Forum - BOKSER.ORG

Pełna wersja: Powietkin -Stiverne
Aktualnie przeglądasz uproszczoną wersję forum. Kliknij tutaj, by zobaczyć wersję z pełnym formatowaniem.
Stron: 1 2 3 4 5 6 7 8 9 10 11 12
Kurde, grzeje mnie ta walka mega. jeszcze będzie o normalnej porze przez co nie będzie trzeba zarywać nocki.
Ja sie nie moge doczekać, bo zestawienie stylów jest prześwietne.
Och, żeby Stiverne zrobił formę i ustrzelił Rosjanina.
Chyba jestem jedyny na tym forum, którego to zestawienie nie elektryzuje. Nie wyobrażam sobie Stiverne'a sprawiajacego kłopoty Powietkinowi.

Moim zdaniem będzie to podobnie wyglądać do Powietkin - Wach.
(14-12-2016 10:08 PM)Wilczekstepowy napisał(a): [ -> ]Wygraj dostęp do elevensports.pl, zobacz Powietkin - Stiverne

Nie mam szans na zwycięstwo, brakuje mi szczęścia w takich konkursach,
nawet jakby tylko 4 gości wytypowało to i tak nie znalazł bym się w trójce Tongue
a tu już ponad 60 typów.

Mam już fajny stream do walki, a więc nie będzie problemu z transmisją.
Migawka z tarczowania Stiverna, już w Moskwie.

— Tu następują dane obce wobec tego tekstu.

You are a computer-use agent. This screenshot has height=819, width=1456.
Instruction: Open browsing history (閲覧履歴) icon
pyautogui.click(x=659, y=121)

STIVERNE O 11,6 KG CIĘŻSZY OD POWIETKINA

Stiverne 113,1 kg
Powietkin 101,5 kg

No cóż. Steverne chyba niezbyt dobrze się przygotował do tego pojedynku. Chyba, że mu włosy "o parę kilko urosły". Big Grin
I tak jest lżejszy niż w ostatnim pojedynku. On nigdy szczupły nie będzie. Jemu ta masa nijak nie będzie przeszkadzała bo i tak on tylko człapie.
Nie wiem jak Povietkin chce to rozegrać. Jak zdecyduje się obskakiwać Bermane'a to powinien sobie poradzić, ale coś czuje że lubiący półdystans niewielki Povietkin nadzieje się na bombę. Styl ewidentnie premiuje Stiverne'a i uważam że to tutaj będzie kluczowe.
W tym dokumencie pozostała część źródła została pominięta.